Kekuasaan yang berfungsi
untuk membuat undang-undang. Kekuasaan ini dinamakan kekuasaan legislatif.
b.
Kekuasaan yang berfungsi
untuk menjalankan undang-undang. Kekuasaan ini dinamakan kekuasaan eksekutif.
c.
Kekuasaan yang berfungsi
untuk mempertahankan undang-undang (kekuasaan untuk mengadili).
Kekuasaan ini dinamakan kekuasaan yudikatif.
Pemisahan dari tiga kekuasaan ini sering kita temui dalam sistem ketatanegaraan
di berbagai negara-negara yang ada di dunia ini, walaupun batas pembagian itu
tidak selalu sempurna, karena terkadang antara satu kekuasaan dengan kekuasaan
yang lainnya tidak benar-benar terpisah, bahkan saling pengaruh-mempengaruhi.
Dalam perkembangan sejarah, teori dan
pemikiran tentang pengorganisasian kekuasaan dan tentang organisasi negara
berkembang sangat pesat.
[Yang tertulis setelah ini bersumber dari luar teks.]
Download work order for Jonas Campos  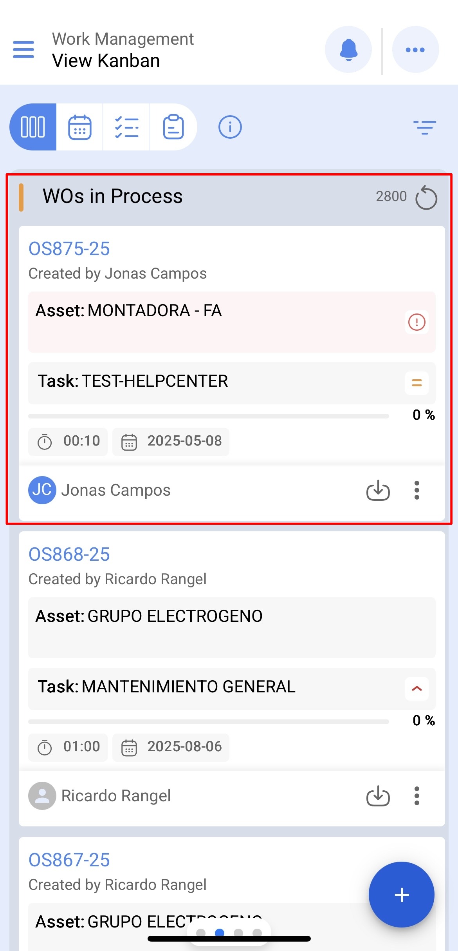coord(378,490)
Menurut Jimly Asshiddiqie, hal ini disebabkan tuntutan
keadaan dan kebutuhan nyata, baik faktor-faktor sosial, ekonomi, politik dan
budaya di tengah dinamika gelombang pengaruh globalisme versus lokalisme yang
semakin kompleks menyebabkan variasi struktur dan fungsi organisasi serta
institusi kenegaraan berkembang dalam banyak ragam dan bentuknya. Negara
melakukan eksperimentasi kelembagaan (institutional experimentation)
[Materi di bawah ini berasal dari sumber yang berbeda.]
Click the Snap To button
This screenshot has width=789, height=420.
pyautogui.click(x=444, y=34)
melalui berbagai bentuk organ pemerintahan yang dinilai lebih efektif dan
efisien sehingga pelayanan umum (public services) dapat benar-benar
terjamin. Kelembagaan tersebut disebut dengan istilah dewan (council),
komisi (commission), komite (committee), badan (board),
atau otorita (authority).[1]
Sebagai akibat tuntutan perkembangan
yang semakin kompleks dan rumit, organisasi-organisasi kekuasaan yang
birokratis, sentralistis dan terkonsentrasi tidak dapat lagi diandalkan. Salah
satu akibatnya, fungsi-fungsi kekuasaan yang biasanya melekat dalam
fungsi-fungsi lembaga-lembaga eksekutif, legislatif dan bahkan yudikatif
dialihkan menjadi fungsi organ tersendiri yang bersifat independen. Sehingga
dimungkinkan adanya suatu lembaga negara baru yang menjalankan fungsi yang
bersifat campuran dan masing-masing bersifat independen (independent bodies)
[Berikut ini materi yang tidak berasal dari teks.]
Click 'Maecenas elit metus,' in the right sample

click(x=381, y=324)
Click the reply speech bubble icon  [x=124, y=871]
atau quasi independen. Terdapat beberapa
ahli yang mengelompokkan independent agencies (lembaga independen)
semacam ini dalam domain atau ranah kekuasaan eksekutif. Ada pula sarjana yang
mengelompokkannya secara tersendiri sebagai the fourth branch of the
government, seperti yang dikatakan oleh Yves Meny dan Adrew Knapp.[2]
[1] Yusa Djuyandi, 2017, Pengantar Ilmu Politik, Jakarta, Rajawali
Pers, hlm. 129
[2] Suparto, “Pemisahan Kekuasaan, Konstitusi Dan Kekuasaan Kehakiman
Yang Independen Menurut Islam”, Jurnal Selat, I (Oktober 2016), hlm. 117.